Online learning from a signal processing perspective There is increased interest in kernel learning algorithms in neural networks and a growing need for nonlinear adaptive algorithms in advanced signal processing, communications, and controls. Kernel Adaptive Filtering is the first book to present a comprehensive, unifying introduction to online learning algorithms in reproducing kernel Hilbert spaces. Based on research being conducted in the Computational Neuro-Engineering Laboratory at the University of Florida and in the Cognitive Systems Laboratory at McMaster University, Ontario, Canada, this unique resource elevates the adaptive filtering theory to a new level, presenting a new design methodology of nonlinear adaptive filters. Covers the kernel least mean squares algorithm, kernel affine projection algorithms, the kernel recursive least squares algorithm, the theory of Gaussian process regression, and the extended kernel recursive least squares algorithm Presents a powerful model-selection method called maximum marginal likelihood Addresses the principal bottleneck of kernel adaptive filters—their growing structure Features twelve computer-oriented experiments to reinforce the concepts, with MATLAB codes downloadable from the authors' Web site Concludes each chapter with a summary of the state of the art and potential future directions for original research Kernel Adaptive Filtering is ideal for engineers, computer scientists, and graduate students interested in nonlinear adaptive systems for online applications (applications where the data stream arrives one sample at a time and incremental optimal solutions are desirable). It is also a useful guide for those who look for nonlinear adaptive filtering methodologies to solve practical problems.

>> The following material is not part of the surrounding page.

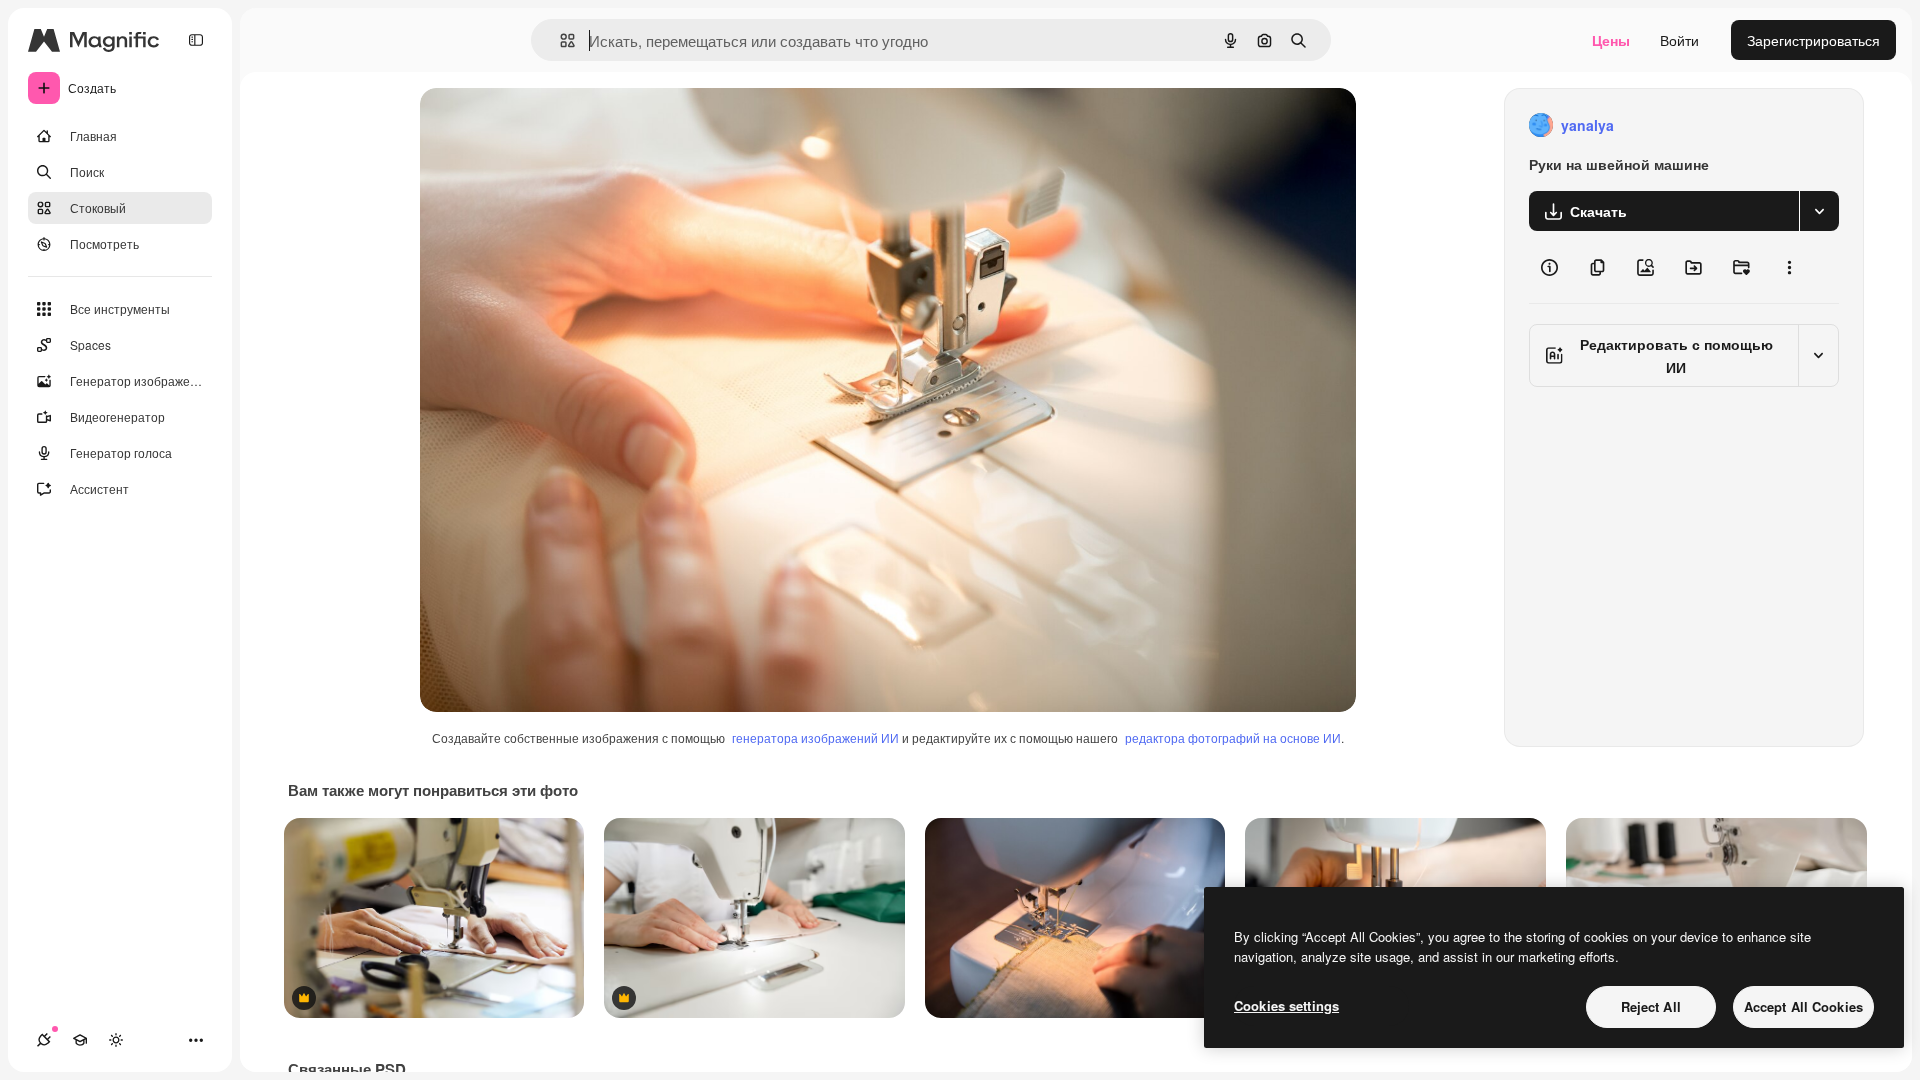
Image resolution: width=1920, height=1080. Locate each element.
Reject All (1651, 1006)
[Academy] (80, 1040)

Concept Of Adaptive Filtering
DOWNLOAD
Author : Shivendra Nandan
language : en
Publisher: TSG Publications
Release Date :
Concept Of Adaptive Filtering written by Shivendra Nandan and has been published by TSG Publications this book supported file pdf, txt, epub, kindle and other format this book has been release on with Education categories.

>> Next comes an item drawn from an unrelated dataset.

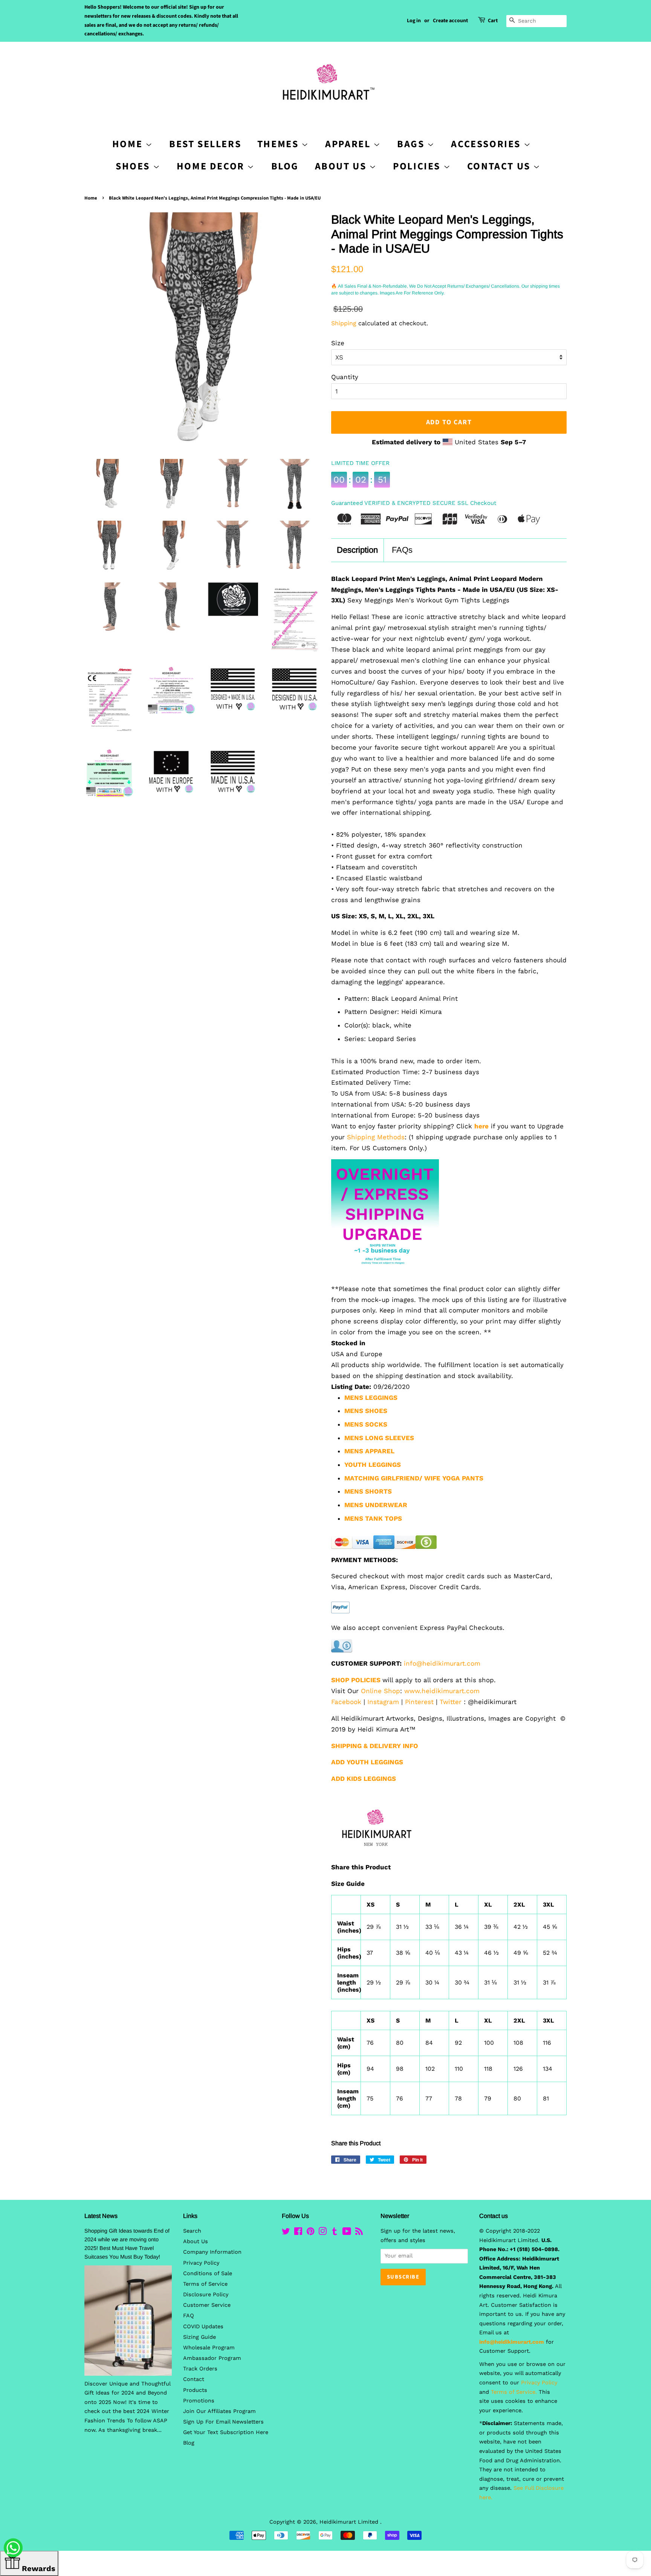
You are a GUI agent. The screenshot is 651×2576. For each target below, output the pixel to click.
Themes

A spline adaptive filter (SAF) based nonlinear active noise control (ANC) system is proposed in this paper. The SAF consists of a linear network of adaptive weights in a cascade with an adaptive nonlinear network. The nonlinear network, in turn consists of an adaptive look-up table followed by a spline interpolation network and forms an adaptive activation function. An update rule has been derived for the proposed ANC system, which not only updates the weights of the linear network, but also updates the nature of the activation function. Linear Network is based on improvement in FxLMS algorithm. FxLMS algorithm is used because it is computationally simple like the most commonly used Least Mean Square (LMS) algorithm. In addition, it includes secondary path effects. To make the FxLMS algorithm more effective, the secondary path estimation should be more precise and accurate. The nonlinear function involved in the adaptation process is based on a spline function that can be modified during learning. The spline control points are adaptively changed using gradient-based techniques. B-splines and Catmull-Rom splines are used, because they allow imposing simple constraints on control parameters. This new kind of adaptive function is then applied to the output of a linear adaptive filter and it is used for the identification of Wiener-type nonlinear systems. In addition, we derive a simple form of the adaptation algorithm and an upper bound on the choice of the step-size. An extensive simulation study has been conducted to evaluate the noise mitigation performance of the proposed scheme and the new method has been shown to provide improved noise cancellation efficiency with a lesser computational load in comparison with other popular ANC systems.